Your Metrics. Completely Open.

Every metric GPUSprint collects is exported in industry-standard open formats. You are never locked in. Pipe the data wherever you want - build your own Grafana boards, run custom PromQL queries, wire it into your alerting system, or feed it into your own ML pipelines.

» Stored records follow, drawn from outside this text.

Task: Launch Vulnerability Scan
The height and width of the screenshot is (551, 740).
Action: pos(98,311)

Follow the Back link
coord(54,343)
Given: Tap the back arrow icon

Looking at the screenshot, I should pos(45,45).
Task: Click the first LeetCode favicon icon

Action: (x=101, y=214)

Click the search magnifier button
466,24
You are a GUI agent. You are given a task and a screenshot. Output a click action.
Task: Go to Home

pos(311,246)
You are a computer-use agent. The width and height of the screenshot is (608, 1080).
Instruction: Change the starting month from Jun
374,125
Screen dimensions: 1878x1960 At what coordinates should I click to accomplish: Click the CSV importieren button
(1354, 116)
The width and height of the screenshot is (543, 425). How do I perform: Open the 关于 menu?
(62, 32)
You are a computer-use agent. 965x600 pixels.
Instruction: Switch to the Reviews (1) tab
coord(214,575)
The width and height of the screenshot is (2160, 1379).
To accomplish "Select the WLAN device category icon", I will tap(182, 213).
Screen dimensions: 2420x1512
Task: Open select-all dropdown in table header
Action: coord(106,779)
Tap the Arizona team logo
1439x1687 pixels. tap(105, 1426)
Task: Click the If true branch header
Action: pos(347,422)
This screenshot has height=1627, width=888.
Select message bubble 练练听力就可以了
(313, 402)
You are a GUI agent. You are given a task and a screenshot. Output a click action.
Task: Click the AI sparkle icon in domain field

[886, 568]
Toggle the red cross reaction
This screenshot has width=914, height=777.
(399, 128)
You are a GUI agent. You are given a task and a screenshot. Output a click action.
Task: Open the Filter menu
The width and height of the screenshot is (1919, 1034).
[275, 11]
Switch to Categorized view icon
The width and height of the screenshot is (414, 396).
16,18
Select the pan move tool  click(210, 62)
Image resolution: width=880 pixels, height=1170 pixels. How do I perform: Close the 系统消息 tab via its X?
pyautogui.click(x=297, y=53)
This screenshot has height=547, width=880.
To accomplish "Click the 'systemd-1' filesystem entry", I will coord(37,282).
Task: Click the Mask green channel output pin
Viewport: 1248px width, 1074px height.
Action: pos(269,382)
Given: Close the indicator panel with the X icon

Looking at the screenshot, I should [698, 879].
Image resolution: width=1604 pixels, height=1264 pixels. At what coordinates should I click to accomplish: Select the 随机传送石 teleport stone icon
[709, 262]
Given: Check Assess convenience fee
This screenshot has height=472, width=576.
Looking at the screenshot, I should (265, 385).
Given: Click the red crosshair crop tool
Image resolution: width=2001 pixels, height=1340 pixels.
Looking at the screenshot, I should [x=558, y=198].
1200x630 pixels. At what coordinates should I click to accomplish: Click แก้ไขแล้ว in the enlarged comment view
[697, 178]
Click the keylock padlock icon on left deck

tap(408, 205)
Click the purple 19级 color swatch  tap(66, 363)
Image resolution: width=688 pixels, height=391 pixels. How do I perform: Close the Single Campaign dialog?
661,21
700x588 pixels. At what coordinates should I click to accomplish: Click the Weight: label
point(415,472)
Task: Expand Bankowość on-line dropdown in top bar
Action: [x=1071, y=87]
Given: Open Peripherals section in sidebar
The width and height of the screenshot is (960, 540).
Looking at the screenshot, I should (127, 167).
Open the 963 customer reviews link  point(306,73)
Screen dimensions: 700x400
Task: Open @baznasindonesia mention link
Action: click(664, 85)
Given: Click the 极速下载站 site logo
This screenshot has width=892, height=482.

Prometheus / OpenMetrics example

gpusprint_gpu_utilization_percent{

vendor="NVIDIA",

model="H100",

pod="trainer-job-0",

namespace="ai-workloads",

cluster="us-central1-a"

} 87.4

Works with your existing stack

Grafana + Prometheus

Full PromQL query access, unlimited custom boards

Datadog

Push via OTLP receiver, use alongside your existing infra metrics

GCP Cloud Monitoring

Native OTLP ingestion with Google-managed retention

Custom / Bring Your Own

Any OTLP-compatible backend works out of the box

100% Open-Source Agent

We believe security infrastructure shouldn't be a black box. Our node agent is written in Go and completely open-source. You can review the code, build it yourself, and verify exactly what telemetry leaves your cluster.

View the source code

Why a separate DaemonSet?

Deep Hardware Support: Official driver exporters often only support one vendor. Our agent unifies NVIDIA (NVML), AMD (ROCm), Tenstorrent, and TPUs in one process.
K8s Context: Hardware exporters know nothing about Kubernetes. Our daemon explicitly ties PCI device processes to specific Pods and Namespaces.
Low Overhead: Written in highly optimized Go, minimizing CPU footprint on expensive accelerator hosts.